*Excerpt provided*.
Specifically, it is preferable for the compiler-inserted annul instruction(s) to commence its 
annulling operations (i.e., suppression of instructions) with instructions executed in the 
cycle after the packet which includes the annul instruction; in other words, it is preferable 
that the annul instruction not affect any of the instructions in the same packet as the annul 
instruction, regardless of whether they precede or follow the annul instruction in the 
instruction stream. 

Turning now to various embodiments of the annul instruction and its related 
annul word, in a first embodiment, two constant-generating instructions are executed to 
generate two corresponding 16-bit constants, where the two constants are then 
concatenated to form a 32-bit annul word, and then the annul word is used in response to 
an additional annul instruction. Alternatively, a load instruction may cause a load of a 32- 
bit annul word, such as from memory, followed by an annul instruction causing the 
loaded annul word to be used to selectively suppress execution of additional instructions.

*What is needed*. Print the passage of the annul instruction excerpt from "Specifically, it is" to "instruction stream.". The records that follow are taken from a different source than the annul instruction excerpt.

*Information provided*.
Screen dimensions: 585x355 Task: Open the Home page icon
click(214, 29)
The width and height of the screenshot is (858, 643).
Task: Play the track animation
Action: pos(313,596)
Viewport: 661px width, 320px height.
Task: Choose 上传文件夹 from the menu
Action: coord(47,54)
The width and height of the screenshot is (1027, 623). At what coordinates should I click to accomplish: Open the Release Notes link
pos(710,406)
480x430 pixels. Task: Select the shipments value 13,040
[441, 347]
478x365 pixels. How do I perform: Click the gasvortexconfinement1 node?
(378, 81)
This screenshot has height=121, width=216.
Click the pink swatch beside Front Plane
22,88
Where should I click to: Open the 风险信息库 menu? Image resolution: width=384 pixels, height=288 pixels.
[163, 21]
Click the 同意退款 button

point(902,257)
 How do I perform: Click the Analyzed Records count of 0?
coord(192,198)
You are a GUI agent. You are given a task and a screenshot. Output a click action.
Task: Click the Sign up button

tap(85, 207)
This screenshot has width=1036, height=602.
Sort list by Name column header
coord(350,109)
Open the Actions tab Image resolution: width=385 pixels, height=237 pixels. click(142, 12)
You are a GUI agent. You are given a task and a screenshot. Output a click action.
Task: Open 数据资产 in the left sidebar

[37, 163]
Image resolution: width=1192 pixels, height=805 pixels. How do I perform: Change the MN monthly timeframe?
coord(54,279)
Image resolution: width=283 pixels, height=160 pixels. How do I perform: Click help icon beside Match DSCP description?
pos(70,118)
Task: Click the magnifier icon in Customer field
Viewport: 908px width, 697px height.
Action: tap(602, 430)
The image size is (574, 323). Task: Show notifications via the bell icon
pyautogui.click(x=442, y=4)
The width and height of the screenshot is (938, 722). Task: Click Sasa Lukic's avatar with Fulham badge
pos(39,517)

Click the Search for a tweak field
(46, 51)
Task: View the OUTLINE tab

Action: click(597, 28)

*Exercise output*.
Specifically, it is preferable for the compiler-inserted annul instruction(s) to commence its 
annulling operations (i.e., suppression of instructions) with instructions executed in the 
cycle after the packet which includes the annul instruction; in other words, it is preferable 
that the annul instruction not affect any of the instructions in the same packet as the annul 
instruction, regardless of whether they precede or follow the annul instruction in the 
instruction stream.